Entries shown:
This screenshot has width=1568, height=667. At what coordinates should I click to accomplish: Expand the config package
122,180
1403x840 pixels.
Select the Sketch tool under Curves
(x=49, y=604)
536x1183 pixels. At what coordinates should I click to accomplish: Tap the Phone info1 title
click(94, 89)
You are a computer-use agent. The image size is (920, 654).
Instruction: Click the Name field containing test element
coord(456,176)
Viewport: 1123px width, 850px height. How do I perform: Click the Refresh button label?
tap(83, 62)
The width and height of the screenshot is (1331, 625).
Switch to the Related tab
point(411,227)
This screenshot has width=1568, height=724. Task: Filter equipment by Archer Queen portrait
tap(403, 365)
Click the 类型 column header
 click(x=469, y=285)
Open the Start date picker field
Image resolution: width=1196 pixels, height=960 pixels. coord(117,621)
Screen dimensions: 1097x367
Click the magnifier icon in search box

What is needed: Copy all of the records above word for word, with every line exactly as it is.

Solution below:
This screenshot has width=1568, height=667. At what coordinates should I click to accomplish: Expand the config package
122,180
1403x840 pixels.
Select the Sketch tool under Curves
(x=49, y=604)
536x1183 pixels. At what coordinates should I click to accomplish: Tap the Phone info1 title
click(94, 89)
You are a computer-use agent. The image size is (920, 654).
Instruction: Click the Name field containing test element
coord(456,176)
Viewport: 1123px width, 850px height. How do I perform: Click the Refresh button label?
tap(83, 62)
The width and height of the screenshot is (1331, 625).
Switch to the Related tab
point(411,227)
This screenshot has width=1568, height=724. Task: Filter equipment by Archer Queen portrait
tap(403, 365)
Click the 类型 column header
 click(x=469, y=285)
Open the Start date picker field
Image resolution: width=1196 pixels, height=960 pixels. coord(117,621)
Screen dimensions: 1097x367
Click the magnifier icon in search box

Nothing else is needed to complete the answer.